*PROBLEM TO WORK ON*.
Your output must match the records below character for character.

Stored records
━━━━━━━━━━━━━━━━

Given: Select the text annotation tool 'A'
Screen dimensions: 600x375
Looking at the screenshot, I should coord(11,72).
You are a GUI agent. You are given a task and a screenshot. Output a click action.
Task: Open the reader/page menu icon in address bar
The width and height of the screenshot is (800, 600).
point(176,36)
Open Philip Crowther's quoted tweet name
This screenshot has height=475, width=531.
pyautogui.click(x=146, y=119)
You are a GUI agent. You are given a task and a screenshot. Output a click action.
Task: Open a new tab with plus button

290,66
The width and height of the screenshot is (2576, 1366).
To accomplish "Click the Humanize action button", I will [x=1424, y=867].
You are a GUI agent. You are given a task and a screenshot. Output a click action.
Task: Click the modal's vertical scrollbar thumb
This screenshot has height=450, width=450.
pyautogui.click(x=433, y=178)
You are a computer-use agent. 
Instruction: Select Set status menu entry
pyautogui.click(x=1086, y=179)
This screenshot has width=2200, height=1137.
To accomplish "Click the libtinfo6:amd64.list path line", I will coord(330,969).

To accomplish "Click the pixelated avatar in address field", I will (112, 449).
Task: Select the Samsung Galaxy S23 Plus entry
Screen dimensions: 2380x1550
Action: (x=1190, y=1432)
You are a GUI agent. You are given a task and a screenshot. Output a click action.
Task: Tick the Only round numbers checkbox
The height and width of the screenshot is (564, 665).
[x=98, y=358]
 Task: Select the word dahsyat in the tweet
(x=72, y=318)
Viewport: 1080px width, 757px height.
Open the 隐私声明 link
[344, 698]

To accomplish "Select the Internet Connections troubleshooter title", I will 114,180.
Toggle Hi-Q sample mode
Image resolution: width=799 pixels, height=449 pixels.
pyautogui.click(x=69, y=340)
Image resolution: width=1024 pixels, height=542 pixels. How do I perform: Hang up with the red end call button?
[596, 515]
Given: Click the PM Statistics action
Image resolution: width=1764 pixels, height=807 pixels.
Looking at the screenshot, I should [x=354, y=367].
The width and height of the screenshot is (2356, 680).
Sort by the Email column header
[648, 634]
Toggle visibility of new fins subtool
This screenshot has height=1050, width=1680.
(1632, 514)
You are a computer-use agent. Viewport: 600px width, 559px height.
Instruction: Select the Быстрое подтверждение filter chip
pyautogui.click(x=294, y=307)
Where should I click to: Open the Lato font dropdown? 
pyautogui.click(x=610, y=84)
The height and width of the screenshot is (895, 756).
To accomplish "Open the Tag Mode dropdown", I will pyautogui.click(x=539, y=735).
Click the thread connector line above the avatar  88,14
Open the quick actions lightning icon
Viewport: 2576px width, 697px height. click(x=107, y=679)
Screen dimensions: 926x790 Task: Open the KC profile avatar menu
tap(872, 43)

━━━━━━━━━━━━━━━━

*TASK RESPONSE*.
Given: Select the text annotation tool 'A'
Screen dimensions: 600x375
Looking at the screenshot, I should coord(11,72).
You are a GUI agent. You are given a task and a screenshot. Output a click action.
Task: Open the reader/page menu icon in address bar
The width and height of the screenshot is (800, 600).
point(176,36)
Open Philip Crowther's quoted tweet name
This screenshot has height=475, width=531.
pyautogui.click(x=146, y=119)
You are a GUI agent. You are given a task and a screenshot. Output a click action.
Task: Open a new tab with plus button

290,66
The width and height of the screenshot is (2576, 1366).
To accomplish "Click the Humanize action button", I will [x=1424, y=867].
You are a GUI agent. You are given a task and a screenshot. Output a click action.
Task: Click the modal's vertical scrollbar thumb
This screenshot has height=450, width=450.
pyautogui.click(x=433, y=178)
You are a computer-use agent. 
Instruction: Select Set status menu entry
pyautogui.click(x=1086, y=179)
This screenshot has width=2200, height=1137.
To accomplish "Click the libtinfo6:amd64.list path line", I will coord(330,969).

To accomplish "Click the pixelated avatar in address field", I will (112, 449).
Task: Select the Samsung Galaxy S23 Plus entry
Screen dimensions: 2380x1550
Action: (x=1190, y=1432)
You are a GUI agent. You are given a task and a screenshot. Output a click action.
Task: Tick the Only round numbers checkbox
The height and width of the screenshot is (564, 665).
[x=98, y=358]
 Task: Select the word dahsyat in the tweet
(x=72, y=318)
Viewport: 1080px width, 757px height.
Open the 隐私声明 link
[344, 698]

To accomplish "Select the Internet Connections troubleshooter title", I will 114,180.
Toggle Hi-Q sample mode
Image resolution: width=799 pixels, height=449 pixels.
pyautogui.click(x=69, y=340)
Image resolution: width=1024 pixels, height=542 pixels. How do I perform: Hang up with the red end call button?
[596, 515]
Given: Click the PM Statistics action
Image resolution: width=1764 pixels, height=807 pixels.
Looking at the screenshot, I should [x=354, y=367].
The width and height of the screenshot is (2356, 680).
Sort by the Email column header
[648, 634]
Toggle visibility of new fins subtool
This screenshot has height=1050, width=1680.
(1632, 514)
You are a computer-use agent. Viewport: 600px width, 559px height.
Instruction: Select the Быстрое подтверждение filter chip
pyautogui.click(x=294, y=307)
Where should I click to: Open the Lato font dropdown? 
pyautogui.click(x=610, y=84)
The height and width of the screenshot is (895, 756).
To accomplish "Open the Tag Mode dropdown", I will pyautogui.click(x=539, y=735).
Click the thread connector line above the avatar  88,14
Open the quick actions lightning icon
Viewport: 2576px width, 697px height. click(x=107, y=679)
Screen dimensions: 926x790 Task: Open the KC profile avatar menu
tap(872, 43)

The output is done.